● What is being asked
What do the lines from the top of the data through the line with "Task: Click the chevron arrow of Reden select" say? Quote them exactly and include both ends.

● Data shown
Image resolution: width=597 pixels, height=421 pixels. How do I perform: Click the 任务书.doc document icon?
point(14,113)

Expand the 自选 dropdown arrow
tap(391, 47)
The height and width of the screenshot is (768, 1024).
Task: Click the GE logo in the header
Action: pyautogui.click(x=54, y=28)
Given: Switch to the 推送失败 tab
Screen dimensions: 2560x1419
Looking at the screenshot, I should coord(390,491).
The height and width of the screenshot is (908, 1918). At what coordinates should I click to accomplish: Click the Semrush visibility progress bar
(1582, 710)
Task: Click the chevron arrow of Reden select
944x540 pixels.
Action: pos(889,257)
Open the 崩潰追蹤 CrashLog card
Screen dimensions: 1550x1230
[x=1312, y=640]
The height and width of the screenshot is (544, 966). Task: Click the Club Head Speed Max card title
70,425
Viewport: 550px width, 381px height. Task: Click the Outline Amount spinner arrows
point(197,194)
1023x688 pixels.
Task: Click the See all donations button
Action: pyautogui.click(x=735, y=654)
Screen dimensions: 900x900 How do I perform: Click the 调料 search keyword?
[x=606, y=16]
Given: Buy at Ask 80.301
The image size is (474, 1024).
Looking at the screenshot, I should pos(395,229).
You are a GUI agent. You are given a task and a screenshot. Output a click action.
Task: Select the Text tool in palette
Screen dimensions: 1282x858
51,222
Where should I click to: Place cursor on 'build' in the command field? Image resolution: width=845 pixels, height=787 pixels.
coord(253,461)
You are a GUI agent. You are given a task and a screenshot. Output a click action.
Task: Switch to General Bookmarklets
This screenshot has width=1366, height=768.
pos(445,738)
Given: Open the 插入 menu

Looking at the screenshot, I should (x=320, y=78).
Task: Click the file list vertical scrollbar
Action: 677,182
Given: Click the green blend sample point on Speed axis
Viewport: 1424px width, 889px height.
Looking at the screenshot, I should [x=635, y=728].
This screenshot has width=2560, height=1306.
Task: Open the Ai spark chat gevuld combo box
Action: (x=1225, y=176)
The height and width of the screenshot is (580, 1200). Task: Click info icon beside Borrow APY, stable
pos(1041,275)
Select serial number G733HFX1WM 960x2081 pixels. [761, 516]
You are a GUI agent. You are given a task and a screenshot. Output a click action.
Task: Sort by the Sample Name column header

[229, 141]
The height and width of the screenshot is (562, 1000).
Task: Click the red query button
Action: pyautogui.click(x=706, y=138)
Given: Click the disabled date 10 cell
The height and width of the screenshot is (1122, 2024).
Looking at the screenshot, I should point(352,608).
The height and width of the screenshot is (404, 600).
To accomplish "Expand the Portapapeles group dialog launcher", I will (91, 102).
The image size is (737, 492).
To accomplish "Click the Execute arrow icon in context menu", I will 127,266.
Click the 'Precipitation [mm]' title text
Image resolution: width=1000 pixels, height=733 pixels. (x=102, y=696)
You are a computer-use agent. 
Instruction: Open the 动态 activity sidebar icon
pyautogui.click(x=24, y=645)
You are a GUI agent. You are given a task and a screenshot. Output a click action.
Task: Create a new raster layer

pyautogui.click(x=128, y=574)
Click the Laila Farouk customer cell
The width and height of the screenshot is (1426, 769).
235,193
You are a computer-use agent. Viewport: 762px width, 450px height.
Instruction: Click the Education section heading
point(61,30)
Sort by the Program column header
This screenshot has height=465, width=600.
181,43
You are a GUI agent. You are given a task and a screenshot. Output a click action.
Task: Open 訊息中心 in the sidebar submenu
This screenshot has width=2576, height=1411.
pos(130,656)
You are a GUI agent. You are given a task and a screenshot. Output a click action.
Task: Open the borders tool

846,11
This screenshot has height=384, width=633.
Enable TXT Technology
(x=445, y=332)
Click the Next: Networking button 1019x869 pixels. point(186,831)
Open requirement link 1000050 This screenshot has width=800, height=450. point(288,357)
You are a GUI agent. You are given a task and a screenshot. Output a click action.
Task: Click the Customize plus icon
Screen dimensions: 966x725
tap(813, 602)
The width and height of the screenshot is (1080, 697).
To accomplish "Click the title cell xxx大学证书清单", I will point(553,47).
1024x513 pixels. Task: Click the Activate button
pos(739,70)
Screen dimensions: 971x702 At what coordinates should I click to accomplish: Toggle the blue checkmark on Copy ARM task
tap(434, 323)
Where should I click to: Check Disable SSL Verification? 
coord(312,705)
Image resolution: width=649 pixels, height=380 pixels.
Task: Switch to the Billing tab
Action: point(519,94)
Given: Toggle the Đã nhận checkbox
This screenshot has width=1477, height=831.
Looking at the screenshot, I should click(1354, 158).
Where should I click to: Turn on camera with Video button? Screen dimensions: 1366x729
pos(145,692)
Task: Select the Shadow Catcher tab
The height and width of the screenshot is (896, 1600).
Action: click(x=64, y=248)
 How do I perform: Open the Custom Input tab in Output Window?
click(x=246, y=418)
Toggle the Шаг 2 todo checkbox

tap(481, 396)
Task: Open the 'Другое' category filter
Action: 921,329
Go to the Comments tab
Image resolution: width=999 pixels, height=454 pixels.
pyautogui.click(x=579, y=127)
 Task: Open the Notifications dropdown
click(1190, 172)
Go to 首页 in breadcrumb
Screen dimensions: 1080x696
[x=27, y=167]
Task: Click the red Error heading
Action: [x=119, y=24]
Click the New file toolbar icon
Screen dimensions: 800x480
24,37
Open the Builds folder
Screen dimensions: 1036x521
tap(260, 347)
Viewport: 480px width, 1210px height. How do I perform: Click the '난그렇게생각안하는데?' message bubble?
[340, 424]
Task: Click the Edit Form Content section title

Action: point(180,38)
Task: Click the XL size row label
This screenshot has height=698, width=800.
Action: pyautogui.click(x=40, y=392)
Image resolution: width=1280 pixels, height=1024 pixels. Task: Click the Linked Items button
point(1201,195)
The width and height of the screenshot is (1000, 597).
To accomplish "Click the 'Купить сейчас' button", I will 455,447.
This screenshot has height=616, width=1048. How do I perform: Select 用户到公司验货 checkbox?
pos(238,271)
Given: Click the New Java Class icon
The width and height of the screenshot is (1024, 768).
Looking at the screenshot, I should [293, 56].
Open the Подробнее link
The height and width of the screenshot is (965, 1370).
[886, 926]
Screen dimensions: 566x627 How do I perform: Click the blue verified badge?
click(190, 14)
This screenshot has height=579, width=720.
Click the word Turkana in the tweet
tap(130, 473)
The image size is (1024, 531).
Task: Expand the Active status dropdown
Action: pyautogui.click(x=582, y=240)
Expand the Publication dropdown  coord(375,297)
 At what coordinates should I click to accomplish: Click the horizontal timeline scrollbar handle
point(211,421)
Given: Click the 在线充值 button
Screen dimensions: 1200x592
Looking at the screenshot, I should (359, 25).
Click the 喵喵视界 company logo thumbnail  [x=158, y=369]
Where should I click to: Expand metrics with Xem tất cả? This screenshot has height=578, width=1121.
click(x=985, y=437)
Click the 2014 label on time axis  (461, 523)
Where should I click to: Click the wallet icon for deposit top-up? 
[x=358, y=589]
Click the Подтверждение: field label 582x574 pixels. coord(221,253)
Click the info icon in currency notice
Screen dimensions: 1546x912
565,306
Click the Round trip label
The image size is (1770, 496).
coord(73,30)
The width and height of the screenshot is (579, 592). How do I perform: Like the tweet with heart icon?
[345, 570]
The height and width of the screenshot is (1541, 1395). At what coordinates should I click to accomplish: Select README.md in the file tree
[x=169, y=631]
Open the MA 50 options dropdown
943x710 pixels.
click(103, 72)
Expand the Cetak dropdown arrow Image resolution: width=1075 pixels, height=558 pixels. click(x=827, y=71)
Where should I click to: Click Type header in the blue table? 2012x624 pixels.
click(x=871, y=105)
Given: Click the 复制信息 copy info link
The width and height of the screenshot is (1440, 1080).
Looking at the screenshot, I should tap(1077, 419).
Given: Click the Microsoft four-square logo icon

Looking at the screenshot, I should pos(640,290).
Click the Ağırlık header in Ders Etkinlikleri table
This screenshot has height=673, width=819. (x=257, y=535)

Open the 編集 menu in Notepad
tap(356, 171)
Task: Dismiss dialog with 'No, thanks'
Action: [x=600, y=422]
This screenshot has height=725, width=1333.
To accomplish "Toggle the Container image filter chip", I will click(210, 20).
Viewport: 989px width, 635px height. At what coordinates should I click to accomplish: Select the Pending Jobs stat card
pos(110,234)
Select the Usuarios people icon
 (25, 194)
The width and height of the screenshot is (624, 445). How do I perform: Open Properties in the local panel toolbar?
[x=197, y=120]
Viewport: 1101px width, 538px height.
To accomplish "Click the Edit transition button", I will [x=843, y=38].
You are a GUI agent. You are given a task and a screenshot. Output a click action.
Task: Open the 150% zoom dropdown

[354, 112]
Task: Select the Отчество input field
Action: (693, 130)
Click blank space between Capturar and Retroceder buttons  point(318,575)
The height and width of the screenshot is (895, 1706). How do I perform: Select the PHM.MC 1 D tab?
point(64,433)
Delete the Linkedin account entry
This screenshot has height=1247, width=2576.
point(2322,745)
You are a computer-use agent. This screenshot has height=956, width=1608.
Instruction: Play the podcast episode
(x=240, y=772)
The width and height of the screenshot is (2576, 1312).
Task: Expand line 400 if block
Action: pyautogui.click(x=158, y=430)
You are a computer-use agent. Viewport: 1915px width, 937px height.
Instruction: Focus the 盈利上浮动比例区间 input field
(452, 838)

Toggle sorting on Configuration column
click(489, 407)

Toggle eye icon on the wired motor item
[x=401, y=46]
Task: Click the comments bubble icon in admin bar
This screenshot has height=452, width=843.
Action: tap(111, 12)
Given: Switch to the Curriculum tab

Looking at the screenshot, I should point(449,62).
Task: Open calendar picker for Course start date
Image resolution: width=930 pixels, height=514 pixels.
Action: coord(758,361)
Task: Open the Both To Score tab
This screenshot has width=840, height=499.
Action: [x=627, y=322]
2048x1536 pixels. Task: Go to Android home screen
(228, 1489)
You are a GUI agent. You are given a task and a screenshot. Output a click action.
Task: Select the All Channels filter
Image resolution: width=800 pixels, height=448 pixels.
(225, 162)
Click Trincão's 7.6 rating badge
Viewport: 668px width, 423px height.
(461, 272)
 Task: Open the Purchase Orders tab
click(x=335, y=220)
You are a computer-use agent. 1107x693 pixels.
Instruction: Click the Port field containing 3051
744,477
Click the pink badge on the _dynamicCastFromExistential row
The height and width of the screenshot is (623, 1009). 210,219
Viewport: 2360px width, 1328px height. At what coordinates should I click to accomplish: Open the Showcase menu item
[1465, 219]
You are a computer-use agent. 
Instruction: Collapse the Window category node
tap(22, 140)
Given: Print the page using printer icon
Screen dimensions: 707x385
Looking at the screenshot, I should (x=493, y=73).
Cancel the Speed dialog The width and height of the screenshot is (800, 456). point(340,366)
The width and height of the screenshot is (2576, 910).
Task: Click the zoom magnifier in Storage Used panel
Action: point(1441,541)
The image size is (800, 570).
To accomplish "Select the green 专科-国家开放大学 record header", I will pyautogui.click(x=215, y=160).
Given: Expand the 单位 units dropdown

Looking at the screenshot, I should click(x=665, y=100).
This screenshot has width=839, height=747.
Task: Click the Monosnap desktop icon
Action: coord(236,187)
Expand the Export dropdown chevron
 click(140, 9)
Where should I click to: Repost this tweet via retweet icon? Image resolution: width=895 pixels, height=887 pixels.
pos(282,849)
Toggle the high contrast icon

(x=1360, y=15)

● Exercise response
Image resolution: width=597 pixels, height=421 pixels. How do I perform: Click the 任务书.doc document icon?
point(14,113)

Expand the 自选 dropdown arrow
tap(391, 47)
The height and width of the screenshot is (768, 1024).
Task: Click the GE logo in the header
Action: pyautogui.click(x=54, y=28)
Given: Switch to the 推送失败 tab
Screen dimensions: 2560x1419
Looking at the screenshot, I should coord(390,491).
The height and width of the screenshot is (908, 1918). At what coordinates should I click to accomplish: Click the Semrush visibility progress bar
(1582, 710)
Task: Click the chevron arrow of Reden select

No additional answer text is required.